◆ DATA ◆
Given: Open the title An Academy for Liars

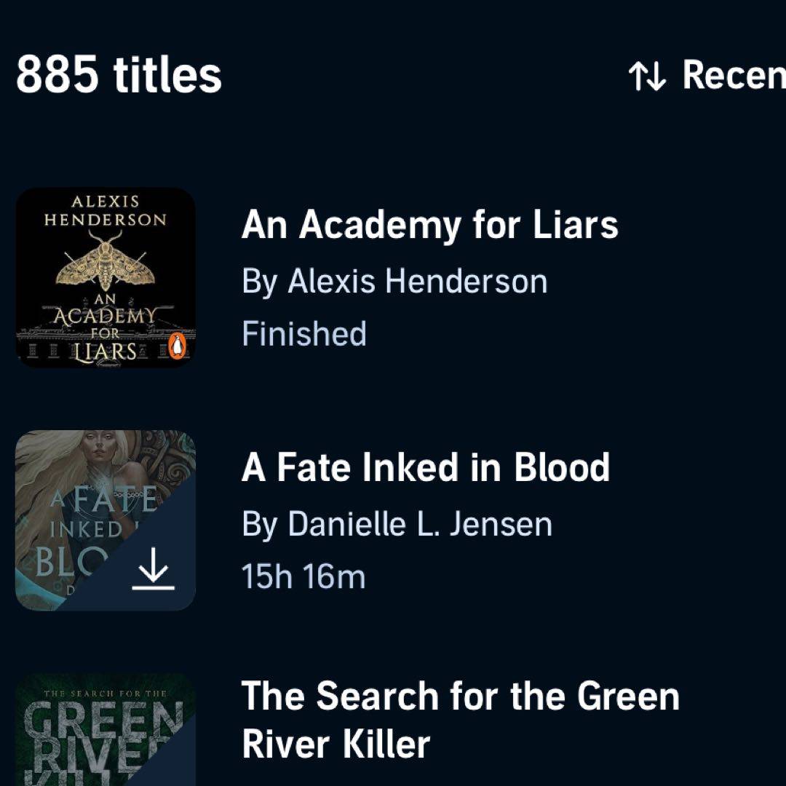Looking at the screenshot, I should point(429,225).
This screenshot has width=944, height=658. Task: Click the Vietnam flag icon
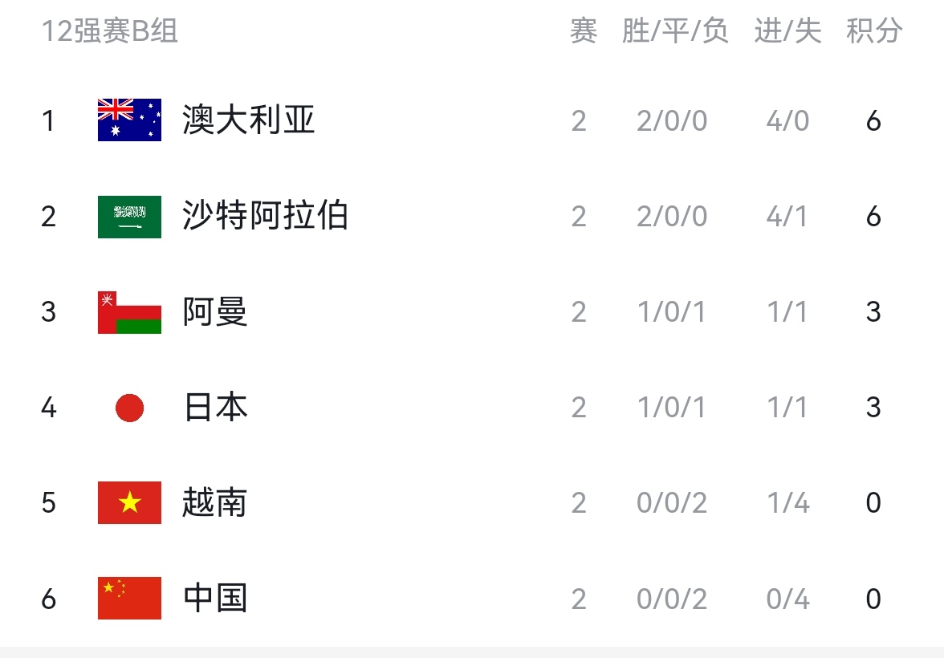pos(129,503)
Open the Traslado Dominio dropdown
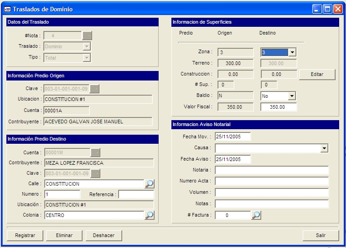346x248 pixels. [x=87, y=46]
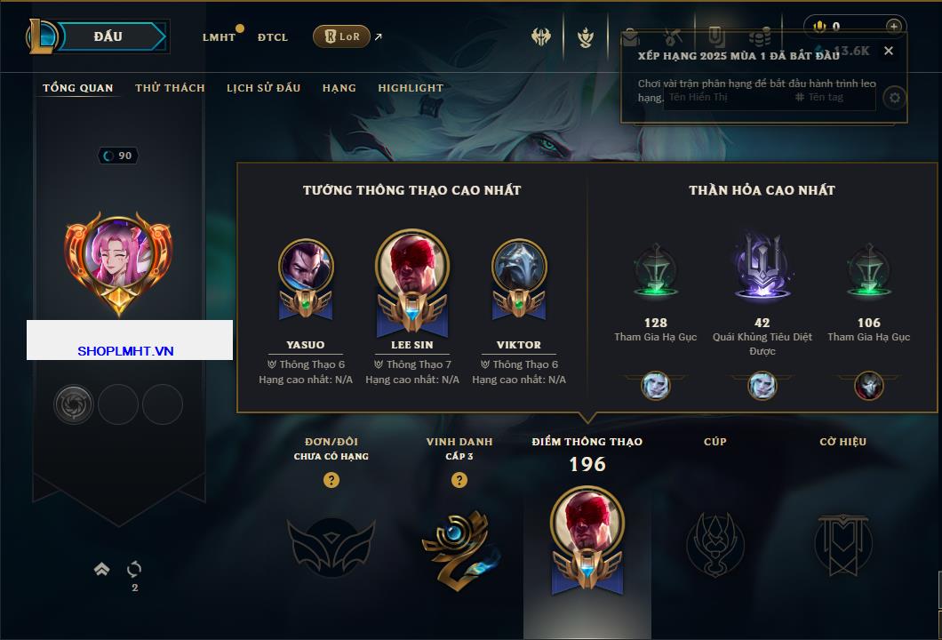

◆ TO DO ◆
Without including any pictures, print all of the material exactly as given.

◆ PROBLEM SOLUTION ◆
Given: Open the title An Academy for Liars

Looking at the screenshot, I should point(429,225).
This screenshot has width=944, height=658. Task: Click the Vietnam flag icon
pos(129,503)
Open the Traslado Dominio dropdown
346x248 pixels. [x=87, y=46]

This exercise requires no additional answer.